O trabalho do DHIS2 na área do clima e da saúde no Sudão do Sul baseia-se na infraestrutura e na capacidade existentes do DHIS2, ao mesmo tempo que tira partido de ferramentas inovadoras do DHIS2 para a integração de dados climáticos e a modelação preditiva.
Sistemas de informação na área da saúde e capacidade
O DHIS2 tem sido utilizado como sistema nacional de informação para a gestão da saúde (HMIS) do Sudão do Sul desde 2020, abrangendo dados de rotina relativos a uma série de programas de saúde. O DHIS2 é também utilizado no Sudão do Sul para a vigilância de doenças e para o planeamento e gestão de campanhas de distribuição de redes mosquiteiras tratadas com inseticida (ITN) destinadas à prevenção da malária.
A HISP Tanzânia, em parceria com o Malaria Consortium e o NMCP, desenvolveu o painel FLLOW-M, uma aplicação personalizada no âmbito do sistema nacional DHIS2 do Sudão do Sul que integra dados históricos de vigilância da malária com indicadores climáticos, a fim de gerar análises preditivas de risco e alertas automáticos de surtos. O painel de controlo inclui separadores que resumem as tendências da malária e permitem às partes interessadas acompanhar os casos graves, bem como uma secção que apresenta a adequação climática para a malária em todo o país e analisa os casos confirmados em conjunto com as principais variáveis climáticas: temperatura, precipitação e humidade relativa. Inclui ainda secções destinadas à avaliação de modelos preditivos, à apresentação de previsões de casos de malária num conjunto de cenários e ao envio de alertas quando são atingidos os limiares de surto, ajudando as partes interessadas a planear ações específicas. Em julho de 2026, foi lançada uma fase-piloto deste painel de controlo, que incluiu ações de capacitação a nível local para a sua utilização.

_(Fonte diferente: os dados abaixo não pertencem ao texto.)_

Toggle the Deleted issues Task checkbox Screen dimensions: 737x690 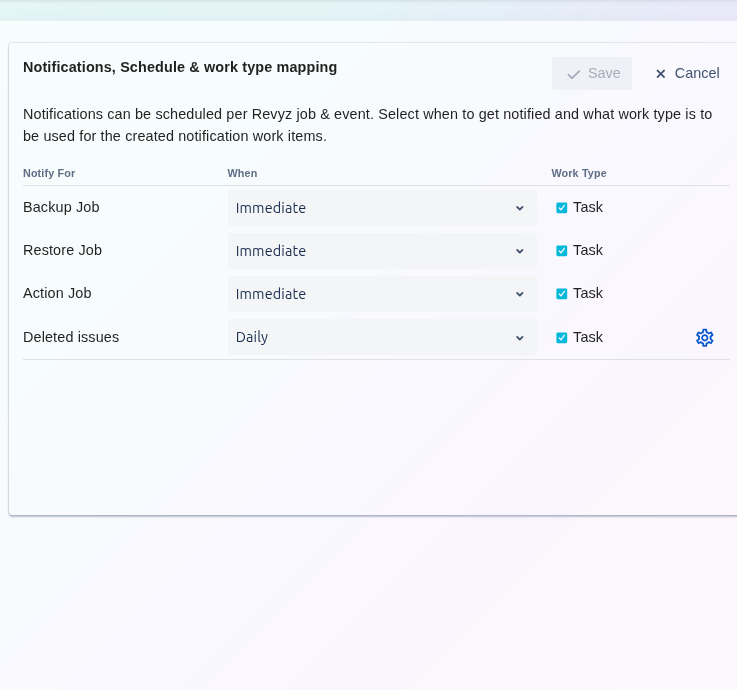561,338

Integração de dados climáticos
A aplicação «DHIS2 Climate» foi instalada na instância nacional do DHIS2 do Sudão do Sul, permitindo a integração de dados climáticos e de dados do HMIS no DHIS2. Os dados relativos à temperatura, humidade relativa e precipitação estão atualmente a ser obtidos a partir de conjuntos de dados disponíveis a nível mundial, incluindo o ERA-5 Land e dados de observação da Terra. A importação e a harmonização destes conjuntos de dados foram automatizadas pela HISP Tanzânia através das ferramentas climáticas do DHIS2.
Modelação preditiva
A HISP Tanzânia instalou a Plataforma de Modelação Chap e a Aplicação de Modelação DHIS2 na instância nacional do DHIS2 no Sudão do Sul e desenvolveu uma solução de middleware personalizada, o Climate Automation & Prediction Scheduler (CAPS), para apoiar o fluxo de trabalho automatizado de previsões para o painel de controlo FLLOW-M.

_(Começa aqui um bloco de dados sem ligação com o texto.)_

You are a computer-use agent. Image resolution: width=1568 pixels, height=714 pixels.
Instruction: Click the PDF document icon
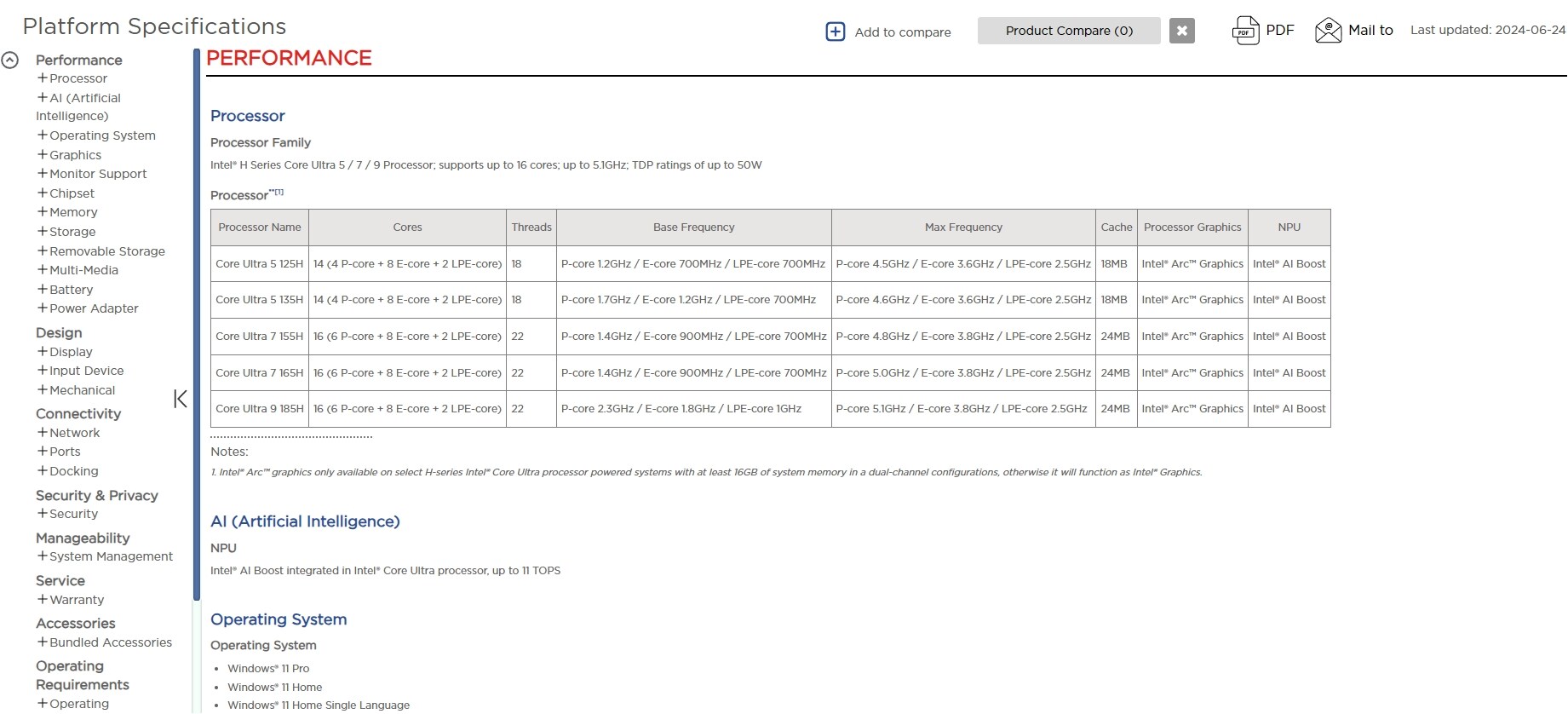[1245, 31]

Além disso, atendendo ao interesse do Ministério da Saúde, a HISP Tanzânia está a trabalhar num modelo mecanicista que possa ajudar a analisar a relação custo-eficácia das intervenções de prevenção da malária com base em previsões de picos de casos da doença, a fim de ajudar a avaliar se devem ser distribuídas redes mosquiteiras adicionais em áreas específicas durante as campanhas de distribuição de redes mosquiteiras tratadas com inseticida (ITN) do país.